#### Provided data:
[Start of section]

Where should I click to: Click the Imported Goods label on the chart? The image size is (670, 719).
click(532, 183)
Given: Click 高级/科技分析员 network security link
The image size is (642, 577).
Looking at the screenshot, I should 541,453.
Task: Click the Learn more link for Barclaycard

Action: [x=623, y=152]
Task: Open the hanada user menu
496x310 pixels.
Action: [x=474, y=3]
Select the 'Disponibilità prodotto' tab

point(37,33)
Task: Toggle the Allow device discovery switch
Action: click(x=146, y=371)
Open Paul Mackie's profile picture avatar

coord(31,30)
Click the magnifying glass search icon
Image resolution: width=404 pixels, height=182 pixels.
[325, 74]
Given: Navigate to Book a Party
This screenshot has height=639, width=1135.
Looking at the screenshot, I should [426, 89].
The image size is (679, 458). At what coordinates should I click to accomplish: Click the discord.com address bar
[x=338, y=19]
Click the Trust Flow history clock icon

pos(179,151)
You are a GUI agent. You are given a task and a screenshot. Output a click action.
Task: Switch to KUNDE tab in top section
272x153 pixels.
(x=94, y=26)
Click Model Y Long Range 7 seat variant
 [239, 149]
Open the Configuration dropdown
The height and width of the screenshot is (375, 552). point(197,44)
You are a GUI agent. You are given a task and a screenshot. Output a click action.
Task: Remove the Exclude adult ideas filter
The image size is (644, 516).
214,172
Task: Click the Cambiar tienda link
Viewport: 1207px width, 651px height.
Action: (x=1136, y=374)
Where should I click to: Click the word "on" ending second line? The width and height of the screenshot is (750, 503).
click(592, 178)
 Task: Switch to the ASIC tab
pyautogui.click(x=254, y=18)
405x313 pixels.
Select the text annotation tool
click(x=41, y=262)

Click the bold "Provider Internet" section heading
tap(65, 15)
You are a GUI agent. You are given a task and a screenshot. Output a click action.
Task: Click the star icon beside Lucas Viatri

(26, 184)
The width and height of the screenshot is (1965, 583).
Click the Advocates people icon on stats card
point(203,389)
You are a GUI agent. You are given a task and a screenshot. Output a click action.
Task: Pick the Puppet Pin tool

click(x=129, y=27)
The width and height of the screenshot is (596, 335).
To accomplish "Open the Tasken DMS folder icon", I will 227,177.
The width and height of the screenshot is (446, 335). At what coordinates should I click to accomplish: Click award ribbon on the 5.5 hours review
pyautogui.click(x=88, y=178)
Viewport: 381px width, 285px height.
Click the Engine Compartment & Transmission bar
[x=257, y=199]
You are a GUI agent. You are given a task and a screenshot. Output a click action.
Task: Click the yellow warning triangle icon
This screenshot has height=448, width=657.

[End of section]

#### What you have to do:
Without altering anything, print all of the data again.

#### Solved problem:
Where should I click to: Click the Imported Goods label on the chart? The image size is (670, 719).
click(532, 183)
Given: Click 高级/科技分析员 network security link
The image size is (642, 577).
Looking at the screenshot, I should 541,453.
Task: Click the Learn more link for Barclaycard

Action: [x=623, y=152]
Task: Open the hanada user menu
496x310 pixels.
Action: [x=474, y=3]
Select the 'Disponibilità prodotto' tab

point(37,33)
Task: Toggle the Allow device discovery switch
Action: click(x=146, y=371)
Open Paul Mackie's profile picture avatar

coord(31,30)
Click the magnifying glass search icon
Image resolution: width=404 pixels, height=182 pixels.
[325, 74]
Given: Navigate to Book a Party
This screenshot has height=639, width=1135.
Looking at the screenshot, I should [426, 89].
The image size is (679, 458). At what coordinates should I click to accomplish: Click the discord.com address bar
[x=338, y=19]
Click the Trust Flow history clock icon

pos(179,151)
You are a GUI agent. You are given a task and a screenshot. Output a click action.
Task: Switch to KUNDE tab in top section
272x153 pixels.
(x=94, y=26)
Click Model Y Long Range 7 seat variant
 [239, 149]
Open the Configuration dropdown
The height and width of the screenshot is (375, 552). point(197,44)
You are a GUI agent. You are given a task and a screenshot. Output a click action.
Task: Remove the Exclude adult ideas filter
The image size is (644, 516).
214,172
Task: Click the Cambiar tienda link
Viewport: 1207px width, 651px height.
Action: (x=1136, y=374)
Where should I click to: Click the word "on" ending second line? The width and height of the screenshot is (750, 503).
click(592, 178)
 Task: Switch to the ASIC tab
pyautogui.click(x=254, y=18)
405x313 pixels.
Select the text annotation tool
click(x=41, y=262)

Click the bold "Provider Internet" section heading
tap(65, 15)
You are a GUI agent. You are given a task and a screenshot. Output a click action.
Task: Click the star icon beside Lucas Viatri

(26, 184)
The width and height of the screenshot is (1965, 583).
Click the Advocates people icon on stats card
point(203,389)
You are a GUI agent. You are given a task and a screenshot. Output a click action.
Task: Pick the Puppet Pin tool

click(x=129, y=27)
The width and height of the screenshot is (596, 335).
To accomplish "Open the Tasken DMS folder icon", I will 227,177.
The width and height of the screenshot is (446, 335). At what coordinates should I click to accomplish: Click award ribbon on the 5.5 hours review
pyautogui.click(x=88, y=178)
Viewport: 381px width, 285px height.
Click the Engine Compartment & Transmission bar
[x=257, y=199]
You are a GUI agent. You are given a task and a screenshot. Output a click action.
Task: Click the yellow warning triangle icon
This screenshot has height=448, width=657.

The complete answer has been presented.